What to work on ->
Every record that follows should be copied exactly. No picture belongs in the copy.
===== Provided material =====
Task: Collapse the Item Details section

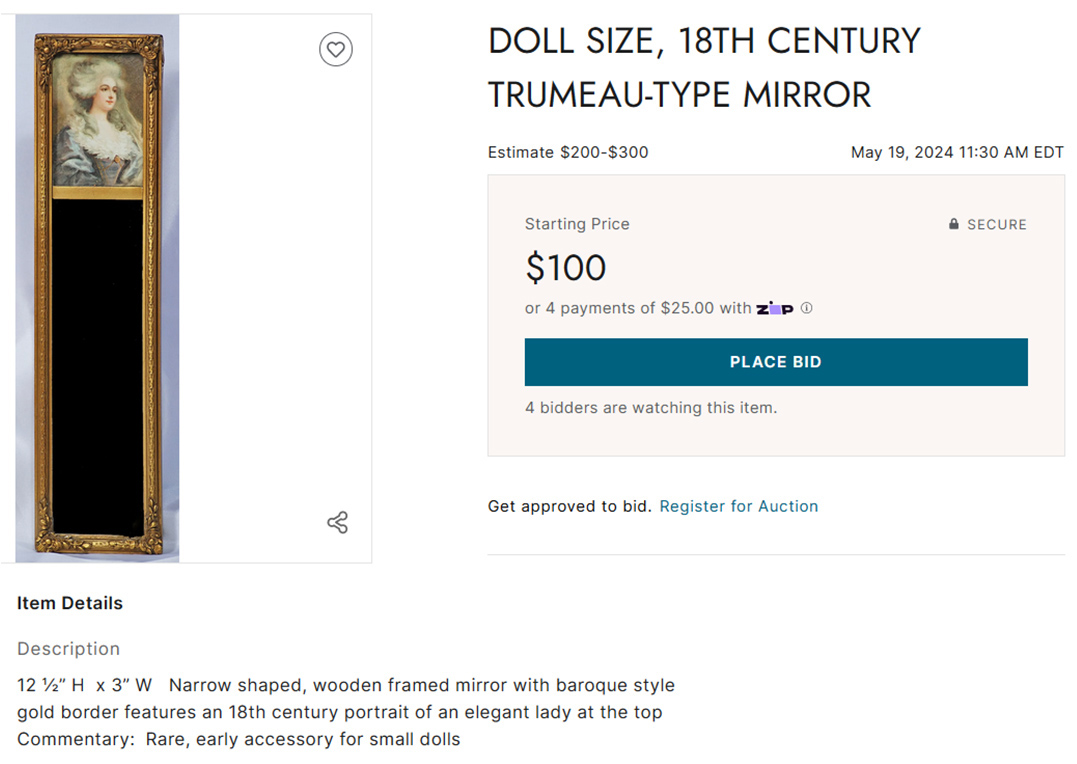Action: pos(69,603)
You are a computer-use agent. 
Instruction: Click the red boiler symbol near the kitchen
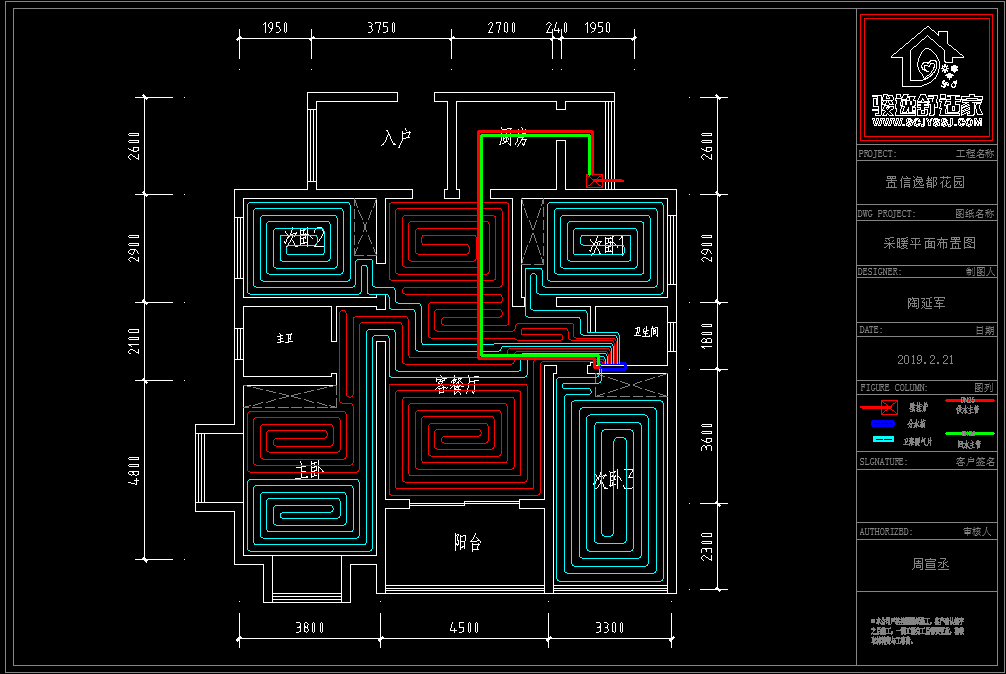point(594,181)
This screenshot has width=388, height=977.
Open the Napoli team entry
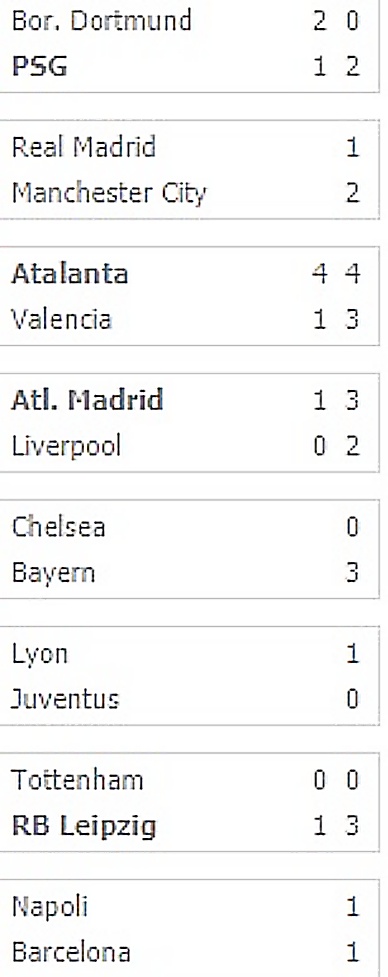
=====
Your response ->
Task: Collapse the Item Details section

Action: pos(69,603)
You are a computer-use agent. 
Instruction: Click the red boiler symbol near the kitchen
point(594,181)
This screenshot has width=388, height=977.
Open the Napoli team entry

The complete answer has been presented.